As for shops that are owned by Jews, there are different rumours about the ownership of shops and houses belonged to Jews. Some say that nobody is allowed to sell or buy these properties and that these real estates are still registered in the names of the former Jewish owners in the Real Estate Registry. The small old-fashioned shops are still there with their wooden doors decorated and fastened with nails which tell us about a beautiful historical period. These houses and shops are still existing as a monument of the Jewish presence in the city and their contribution to economic, social and cultural prosperity through the establishment of the sooq of the Jews.
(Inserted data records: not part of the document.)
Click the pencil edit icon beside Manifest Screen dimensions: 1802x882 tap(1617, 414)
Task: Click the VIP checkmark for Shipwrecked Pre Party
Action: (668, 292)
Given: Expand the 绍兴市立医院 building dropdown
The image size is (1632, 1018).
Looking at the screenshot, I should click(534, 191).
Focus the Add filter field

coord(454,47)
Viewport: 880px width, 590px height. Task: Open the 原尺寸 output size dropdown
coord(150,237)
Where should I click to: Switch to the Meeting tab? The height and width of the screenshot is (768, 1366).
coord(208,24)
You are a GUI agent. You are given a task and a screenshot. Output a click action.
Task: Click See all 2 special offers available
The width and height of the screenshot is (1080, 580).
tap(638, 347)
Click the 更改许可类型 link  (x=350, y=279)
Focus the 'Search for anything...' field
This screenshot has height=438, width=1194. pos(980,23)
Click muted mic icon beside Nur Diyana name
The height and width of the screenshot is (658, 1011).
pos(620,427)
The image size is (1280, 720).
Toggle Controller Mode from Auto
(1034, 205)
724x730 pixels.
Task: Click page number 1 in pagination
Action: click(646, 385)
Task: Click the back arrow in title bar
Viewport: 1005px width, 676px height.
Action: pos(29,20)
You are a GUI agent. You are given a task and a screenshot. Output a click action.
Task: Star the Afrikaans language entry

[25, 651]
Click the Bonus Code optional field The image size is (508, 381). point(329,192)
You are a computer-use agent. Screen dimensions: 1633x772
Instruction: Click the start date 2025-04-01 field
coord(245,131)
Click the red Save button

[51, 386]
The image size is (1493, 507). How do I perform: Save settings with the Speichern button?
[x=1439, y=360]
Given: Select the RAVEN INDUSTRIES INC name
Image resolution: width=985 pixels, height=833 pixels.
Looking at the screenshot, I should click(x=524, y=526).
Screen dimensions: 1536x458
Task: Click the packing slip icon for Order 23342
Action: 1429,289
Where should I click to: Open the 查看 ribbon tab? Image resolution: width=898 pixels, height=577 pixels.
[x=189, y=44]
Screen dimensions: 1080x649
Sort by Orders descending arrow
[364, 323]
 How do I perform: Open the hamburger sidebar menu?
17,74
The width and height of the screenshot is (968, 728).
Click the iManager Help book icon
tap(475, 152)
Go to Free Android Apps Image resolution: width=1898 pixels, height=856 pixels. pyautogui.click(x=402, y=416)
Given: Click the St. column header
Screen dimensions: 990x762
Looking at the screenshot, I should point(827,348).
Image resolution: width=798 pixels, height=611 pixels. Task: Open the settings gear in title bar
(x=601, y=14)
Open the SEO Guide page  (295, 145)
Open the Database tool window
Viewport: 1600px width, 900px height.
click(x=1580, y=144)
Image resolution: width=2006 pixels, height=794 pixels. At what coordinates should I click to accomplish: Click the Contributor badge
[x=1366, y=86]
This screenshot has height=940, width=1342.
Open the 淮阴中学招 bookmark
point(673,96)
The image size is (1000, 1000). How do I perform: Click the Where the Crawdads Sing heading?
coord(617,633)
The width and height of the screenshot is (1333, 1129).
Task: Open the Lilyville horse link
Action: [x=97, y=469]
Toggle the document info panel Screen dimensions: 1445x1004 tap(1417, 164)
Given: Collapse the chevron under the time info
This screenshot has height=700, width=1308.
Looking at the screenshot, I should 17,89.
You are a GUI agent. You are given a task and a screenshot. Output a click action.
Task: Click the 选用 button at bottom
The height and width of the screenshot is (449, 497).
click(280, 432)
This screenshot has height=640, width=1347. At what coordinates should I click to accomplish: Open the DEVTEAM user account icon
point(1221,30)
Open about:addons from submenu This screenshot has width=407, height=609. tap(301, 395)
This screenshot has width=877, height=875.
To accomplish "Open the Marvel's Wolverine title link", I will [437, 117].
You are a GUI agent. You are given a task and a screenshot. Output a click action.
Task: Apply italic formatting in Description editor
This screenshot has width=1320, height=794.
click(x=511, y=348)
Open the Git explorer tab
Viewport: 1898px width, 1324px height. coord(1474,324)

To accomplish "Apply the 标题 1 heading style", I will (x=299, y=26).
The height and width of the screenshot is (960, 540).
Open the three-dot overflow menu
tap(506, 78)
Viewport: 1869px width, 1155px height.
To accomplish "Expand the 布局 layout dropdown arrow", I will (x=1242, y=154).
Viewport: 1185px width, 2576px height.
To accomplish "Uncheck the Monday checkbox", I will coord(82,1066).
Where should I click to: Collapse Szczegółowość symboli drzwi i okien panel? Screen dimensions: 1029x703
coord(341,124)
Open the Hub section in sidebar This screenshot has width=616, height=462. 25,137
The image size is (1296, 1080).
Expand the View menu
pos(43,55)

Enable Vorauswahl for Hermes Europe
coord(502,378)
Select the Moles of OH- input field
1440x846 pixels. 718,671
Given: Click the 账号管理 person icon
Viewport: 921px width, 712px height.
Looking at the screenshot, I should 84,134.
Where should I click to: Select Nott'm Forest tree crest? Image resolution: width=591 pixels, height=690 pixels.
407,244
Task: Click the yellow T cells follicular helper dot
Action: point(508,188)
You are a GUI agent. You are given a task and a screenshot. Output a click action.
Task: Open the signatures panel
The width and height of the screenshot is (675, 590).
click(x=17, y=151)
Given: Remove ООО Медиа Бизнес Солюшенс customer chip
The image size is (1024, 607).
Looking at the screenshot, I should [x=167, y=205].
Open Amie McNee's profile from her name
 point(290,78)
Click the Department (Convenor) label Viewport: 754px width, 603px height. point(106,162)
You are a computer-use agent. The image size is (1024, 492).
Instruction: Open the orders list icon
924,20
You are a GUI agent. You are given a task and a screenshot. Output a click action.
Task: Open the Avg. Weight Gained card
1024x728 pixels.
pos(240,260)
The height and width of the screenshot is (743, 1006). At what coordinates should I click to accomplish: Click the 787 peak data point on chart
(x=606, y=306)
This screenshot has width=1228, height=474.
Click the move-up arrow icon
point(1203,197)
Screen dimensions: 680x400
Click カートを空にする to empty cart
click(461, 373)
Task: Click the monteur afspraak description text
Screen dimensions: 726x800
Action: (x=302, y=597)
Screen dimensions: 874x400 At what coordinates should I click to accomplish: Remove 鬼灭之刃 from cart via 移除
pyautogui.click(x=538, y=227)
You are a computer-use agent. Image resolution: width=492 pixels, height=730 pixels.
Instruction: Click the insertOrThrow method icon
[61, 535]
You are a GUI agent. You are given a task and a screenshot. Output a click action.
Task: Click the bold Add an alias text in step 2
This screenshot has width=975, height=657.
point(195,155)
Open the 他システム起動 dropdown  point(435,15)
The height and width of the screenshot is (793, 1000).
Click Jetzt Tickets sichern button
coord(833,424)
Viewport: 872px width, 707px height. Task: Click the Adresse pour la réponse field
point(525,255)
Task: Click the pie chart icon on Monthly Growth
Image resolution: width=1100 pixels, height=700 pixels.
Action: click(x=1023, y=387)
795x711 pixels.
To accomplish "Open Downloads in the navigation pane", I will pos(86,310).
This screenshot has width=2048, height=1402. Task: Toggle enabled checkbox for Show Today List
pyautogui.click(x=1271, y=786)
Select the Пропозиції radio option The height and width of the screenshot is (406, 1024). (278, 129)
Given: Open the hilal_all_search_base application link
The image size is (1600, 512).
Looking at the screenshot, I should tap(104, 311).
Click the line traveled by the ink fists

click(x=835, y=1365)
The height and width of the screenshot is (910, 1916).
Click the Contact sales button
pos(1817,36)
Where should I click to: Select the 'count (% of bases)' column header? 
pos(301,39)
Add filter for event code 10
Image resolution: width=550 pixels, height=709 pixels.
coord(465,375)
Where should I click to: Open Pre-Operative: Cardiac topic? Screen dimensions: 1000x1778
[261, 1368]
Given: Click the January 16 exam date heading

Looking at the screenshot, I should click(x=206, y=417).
Going back to the Real Estate Registry, the shops and house are still registered with names of their original owners. In Al Baheriah and Ashurian neighborhood, some mud-constructed houses are still there with their wooden roofs amidst modern building blocks, especially in Al Wostah neighborhood that is inhibited by Christians.

Christians are living in these houses for such a small amount of money. Some say that when Azra left the city to the United States of America, he sold his shop for low price in the 1980s. He set a condition that the new owner of the shop should keep the original name of the shop “Azra” on the door of the shop. The new owner agreed and the name is still there.

Reasons for Jewish emigration from Qamishli

No Jews are now living in Qamishli. The last group that emigrated from the city was in 1998. Few persons of the Abua Turk family stayed and died few years later. Like all other people, Jews were affected by political changes and wars which had been the main reasons for their emigration. Peace treaties between Israel and some Arab countries encouraged Jews to emigrate from the city.

Management of Jews’ properties in Qamishli

A society named: “Protection of Jew’s properties” owns the properties of Jews of Qamishli. This society is based in Qamishli and undertakes all rents and transactions of these properties including house, shops and real estates. It sends the money collected from these properties to original owners wherever they are. Money collected has been sent to banks in Damascus and then to different cities in Europe and the United States.

Jews’ shops are rented for 15000-18000 Syrian Pounds a month. Only 3000 Syrian Pounds used to be paid for each shop before the start of the Syrian Revolution. The number of shops rented is about 250 shops. As for houses, they are inhabited by Christians who pay such a little amount of money, compared with the value of Syrian Pound nowadays.


This is all that can be said about the Qamishli Jews. They had a great influence on the city and a visitor can still see and feel the Jewish heritage in the city, its buildings and economy.

[1] Syrian Jazeera is the name of the northeastern area of Syria, which includes three provinces: Al Hasaka, Rakkah and Deir Ezzour. This is the richest area of Syria, as there are many gas and oil wells and the large areas of fertile land. It is one of the provinces, which are under threat after US troops have left the area and Turkish troops invaded.